Thursday 8 August 2013

Saws and plaster casts

Hello, so I am really far behind in my blogging. Sorry! Last year got a bit busy towards the end, both academically and personally. Expect a few from me over the next few days highlighting some interesting things I got to do, but not one for each week.


After falls and funny turns I was on orthopaedics. I got to spend quite a bit of time in fracture clinic clerking patients and looking at x-rays whilst a scary consultant stood over me waiting for my management plan. Thankfully most of them seemed to be, can you wiggle it, are you getting pins and needles, can you feel me touching here? Brilliant, come back in a few weeks. I got to spend a whole day in paediatric orthopaedic theatres which was amazing. It wasn’t entirely timetabled, but after one of the morning X-ray meetings a surgeon caught up with my partner and I as we were busy trying and failing to get a secretary to tell us what patients were on the theatre lists for the afternoon so we could go and meet them and get their consent to watch their surgery. “Are you medical students? Go down to paediatric theatres and get scrubbed, I’ll be down soon.” No one ever says they actually want us anywhere, so we leapt at the chance.
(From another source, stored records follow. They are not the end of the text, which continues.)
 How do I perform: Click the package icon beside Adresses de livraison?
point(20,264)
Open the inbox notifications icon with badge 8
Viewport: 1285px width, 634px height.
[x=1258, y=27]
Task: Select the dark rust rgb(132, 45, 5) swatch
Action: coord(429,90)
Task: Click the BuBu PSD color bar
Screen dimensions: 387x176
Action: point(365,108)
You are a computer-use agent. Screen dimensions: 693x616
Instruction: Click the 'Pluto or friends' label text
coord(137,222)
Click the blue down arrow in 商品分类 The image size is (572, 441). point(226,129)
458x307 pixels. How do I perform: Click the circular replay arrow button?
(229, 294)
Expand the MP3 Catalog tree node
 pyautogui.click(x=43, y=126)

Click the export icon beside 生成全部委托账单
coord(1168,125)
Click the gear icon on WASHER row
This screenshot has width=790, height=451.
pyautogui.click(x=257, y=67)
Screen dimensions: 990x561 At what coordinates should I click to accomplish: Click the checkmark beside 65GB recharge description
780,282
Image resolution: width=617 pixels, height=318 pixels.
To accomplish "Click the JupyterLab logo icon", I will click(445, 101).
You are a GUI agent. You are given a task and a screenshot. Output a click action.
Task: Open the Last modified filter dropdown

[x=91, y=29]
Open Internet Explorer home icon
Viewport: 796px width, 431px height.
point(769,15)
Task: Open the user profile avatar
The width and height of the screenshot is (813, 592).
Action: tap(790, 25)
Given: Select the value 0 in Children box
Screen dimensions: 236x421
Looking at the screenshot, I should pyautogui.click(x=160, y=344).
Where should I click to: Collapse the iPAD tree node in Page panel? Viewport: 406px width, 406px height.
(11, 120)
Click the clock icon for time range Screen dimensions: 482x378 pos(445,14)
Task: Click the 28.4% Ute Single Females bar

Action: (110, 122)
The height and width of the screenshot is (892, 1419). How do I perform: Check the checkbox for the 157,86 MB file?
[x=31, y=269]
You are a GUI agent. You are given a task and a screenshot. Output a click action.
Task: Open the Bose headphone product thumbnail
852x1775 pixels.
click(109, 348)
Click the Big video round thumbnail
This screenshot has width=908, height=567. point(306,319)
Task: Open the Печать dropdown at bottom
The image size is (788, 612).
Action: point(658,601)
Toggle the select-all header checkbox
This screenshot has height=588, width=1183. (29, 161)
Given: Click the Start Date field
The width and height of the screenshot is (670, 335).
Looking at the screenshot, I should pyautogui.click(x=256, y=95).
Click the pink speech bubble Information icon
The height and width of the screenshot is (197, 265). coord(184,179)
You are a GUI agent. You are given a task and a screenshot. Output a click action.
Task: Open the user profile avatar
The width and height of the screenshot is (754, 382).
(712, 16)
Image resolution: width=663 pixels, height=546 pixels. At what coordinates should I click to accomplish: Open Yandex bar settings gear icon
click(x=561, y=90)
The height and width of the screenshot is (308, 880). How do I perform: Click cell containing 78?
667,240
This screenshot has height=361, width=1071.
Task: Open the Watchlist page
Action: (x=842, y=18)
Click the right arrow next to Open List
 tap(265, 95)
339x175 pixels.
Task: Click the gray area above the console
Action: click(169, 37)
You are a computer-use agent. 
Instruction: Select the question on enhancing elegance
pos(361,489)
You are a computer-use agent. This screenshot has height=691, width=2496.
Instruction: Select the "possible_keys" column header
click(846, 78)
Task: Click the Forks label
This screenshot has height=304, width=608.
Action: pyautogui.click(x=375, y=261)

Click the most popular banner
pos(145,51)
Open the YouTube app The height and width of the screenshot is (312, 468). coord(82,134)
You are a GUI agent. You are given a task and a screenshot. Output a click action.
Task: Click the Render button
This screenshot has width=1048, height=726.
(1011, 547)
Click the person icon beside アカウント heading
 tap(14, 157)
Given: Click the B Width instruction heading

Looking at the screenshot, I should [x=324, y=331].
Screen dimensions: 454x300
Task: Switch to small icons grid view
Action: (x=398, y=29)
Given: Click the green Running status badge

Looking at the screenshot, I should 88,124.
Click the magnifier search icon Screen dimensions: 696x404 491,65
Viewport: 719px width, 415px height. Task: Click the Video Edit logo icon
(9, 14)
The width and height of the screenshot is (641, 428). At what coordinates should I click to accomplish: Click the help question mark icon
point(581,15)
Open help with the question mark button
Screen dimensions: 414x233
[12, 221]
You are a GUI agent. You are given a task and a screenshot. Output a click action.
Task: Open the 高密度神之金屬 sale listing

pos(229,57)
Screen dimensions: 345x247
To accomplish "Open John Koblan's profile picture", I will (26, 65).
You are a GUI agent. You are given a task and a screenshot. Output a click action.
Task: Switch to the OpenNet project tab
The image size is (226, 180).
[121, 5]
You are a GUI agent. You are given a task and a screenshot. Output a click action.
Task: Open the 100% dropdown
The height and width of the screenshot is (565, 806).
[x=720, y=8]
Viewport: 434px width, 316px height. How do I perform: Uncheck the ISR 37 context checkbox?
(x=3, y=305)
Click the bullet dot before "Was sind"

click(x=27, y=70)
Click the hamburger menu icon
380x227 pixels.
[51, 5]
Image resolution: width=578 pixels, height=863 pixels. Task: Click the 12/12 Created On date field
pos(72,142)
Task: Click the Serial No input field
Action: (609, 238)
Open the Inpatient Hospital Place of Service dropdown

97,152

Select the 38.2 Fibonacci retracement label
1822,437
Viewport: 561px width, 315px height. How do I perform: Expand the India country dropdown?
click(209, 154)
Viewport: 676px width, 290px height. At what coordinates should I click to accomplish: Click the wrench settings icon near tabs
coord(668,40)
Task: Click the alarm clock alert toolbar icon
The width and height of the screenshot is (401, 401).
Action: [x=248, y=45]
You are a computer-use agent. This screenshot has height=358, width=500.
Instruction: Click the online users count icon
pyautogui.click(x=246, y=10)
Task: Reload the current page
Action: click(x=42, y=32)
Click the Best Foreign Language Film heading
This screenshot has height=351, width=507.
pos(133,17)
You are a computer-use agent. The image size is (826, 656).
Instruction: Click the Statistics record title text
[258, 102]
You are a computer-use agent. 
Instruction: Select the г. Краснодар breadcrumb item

On the list for that day was a baby with clicky hips, a child with clicky hips whose first surgery hadn’t worked and a child with a broken arm which needed pinning. Watching the baby being operated on was surreal, it looked like a doll it was so tiny and still from the anaesthetic. The child’s surgery was ridiculous. The surgeon sawed off the front of the child’s pelvis and then inserted it horizontally like a wedge into the hip joint to change the shape of the joint space and hopefully help the head of the femur to stay in the socket and not dislocate. It was so brutal to watch, but I really liked the practical approach to trying to fix the problem. Plus it was good to see what actually happens once you’ve found clicky hips in your new baby check, and to be able to take your time to properly feel them in an asleep child with the problem.  The last case was the child of one of the surgeons in the hospital, so everyone was on tenterhooks a little in case anything went wrong.

It was really and truly multidisciplinary, which was nice to be part of. There was the usual theatre team, but then there were also radiologists, to image the patient on the table to check things were in the right place once they had been fixed, and some specialist nurses which applied the fastest plaster casts I’ve ever seen. We all had to wear these really heavy lead aprons and it was such a hot room it’s a wonder we didn’t faint. It was a good day though. They were a really friendly team, and apart from the fact that I’m not sure I could take a saw to people, it was a really interesting topic and I quite like orthopaedic surgery.